A presença marcante de Aldir Blanc foi sentida a cada música que prestou justa homenagem ao amigo falecido em 2020 por complicações da Covid-19. Da longeva e profícua parceria ainda apresentaram “O Ronco da Cuíca”, “Corsário” e “O Bêbado e a Equilibrista”, canção eternizada pela voz de Elis Regina no disco Essa Mulher (1979). João Bosco contou ainda que “O Bêbado e a Equilibrista” foi composta no Natal de 77 por ocasião da morte de Charlie Chaplin. Ficou a cargo de Aldir colocar a letra e a música acabou se transformando em hino político que marcou a volta dos exilados políticos ao Brasil em setembro daquele ano.



A plateia, que se entretia com as histórias e aplaudia cada música com entusiasmo, também pedia músicas a cada intervalo e João Bosco, apesar de não fugir da programação, não ignorou os pedidos. Quando veio do fundo do teatro o grito de “Não põe corda no meu bloco!” (primeiro verso do samba “Plataforma”), João interagiu com o fã: essa é boa também, mas essa aqui é “Coisa Feita”, anunciando mais uma composição com Aldir de 1982.



O pot-pourri com temas afro-brasileiros “Cordeiro de Nanã (Os Tincoãs) / Nação (João Bosco, Paulo Emílio e Aldir Blanc)” gravadas em Abricó-de-Macaco (2020) atestaram a diversidade rítmica do show. Naturalmente, a faixa mais esperada do recente trabalho era a premiada faixa-título, que marcou um dos pontos altos do show e foi ovacionada.


Com o bônus de virtuosas passagens instrumentais e improvisos que impressionaram até os mais incautos, o público se deleitou ao ouvir obras que costuraram toda a discografia do artista como “Jade” (Bosco, 1989), “Quando o Amor Acontece” (Ai, Ai, Ai de Mim, 1986), a rítmica “Odilê, Odilá” (Cabeça de Nego, 1986), “Memória da Pele” (Zona de Fronteira, 1991) e o cartão-de-visitas “Papel Marchê” (Gagabirô, 1984), que fechou com chave de ouro um show memorável.
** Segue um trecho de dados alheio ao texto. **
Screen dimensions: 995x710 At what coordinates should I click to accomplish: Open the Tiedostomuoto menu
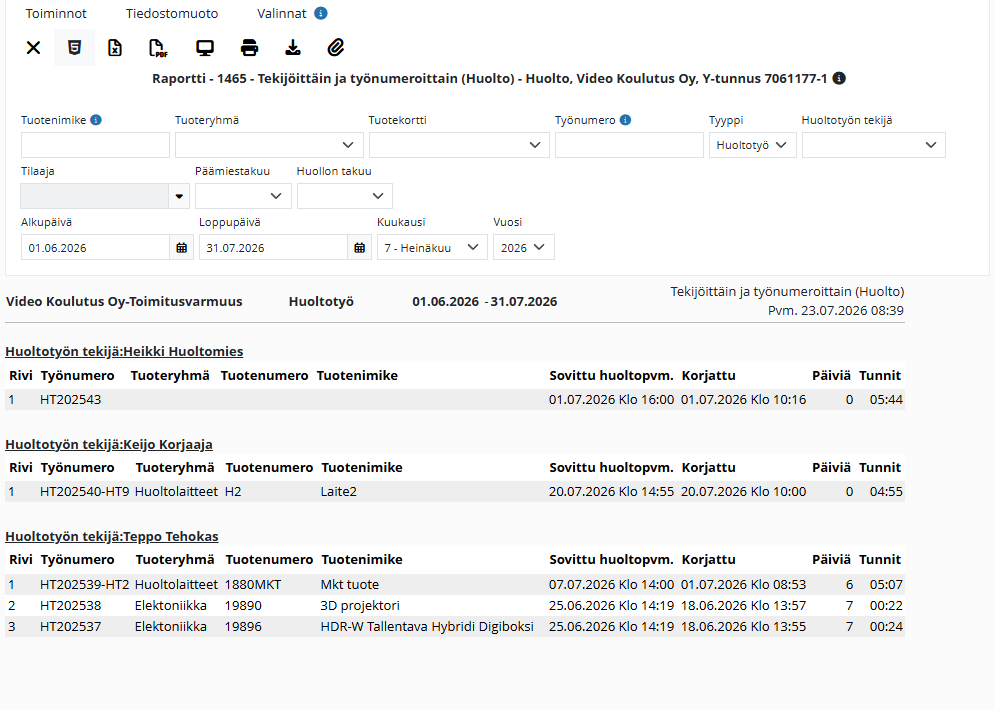172,13
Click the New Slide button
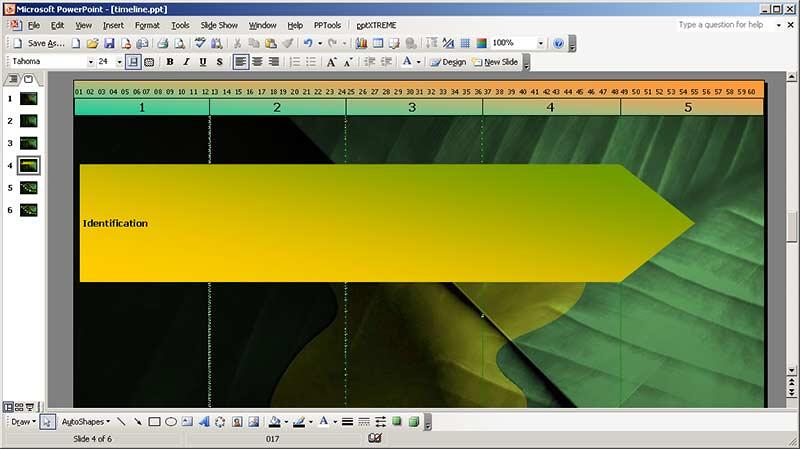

O show de João Bosco no Palácio das Artes foi um verdadeiro mergulho na extensa trajetória de um verdadeiro ícone da música popular brasileira. Munido de um imponente violão Rick Turner Renaissance e do estiloso boné que lhe confere identidade, João Bosco passeou por composições e parcerias marcantes, mostrando sua complexidade como compositor e talento como instrumentista, conduzindo o público a uma jornada rica em texto e melodia.



AVALIAÇÃO FINAL

João Bosco, além de proporcionar um tour por sua trajetória, contribuiu com o resultado positivo com sua postura comunicativa e posicionamento frente a questões sensíveis. Com delicado cenário com luzes sóbrias e silhuetas, o espetáculo ganhou um ar elegante e condizente com a proposta artística e sofisticação musical. O show de João Bosco é obrigatório e um setlist que repassa a carreira se fez ainda mais interessante e prazeroso.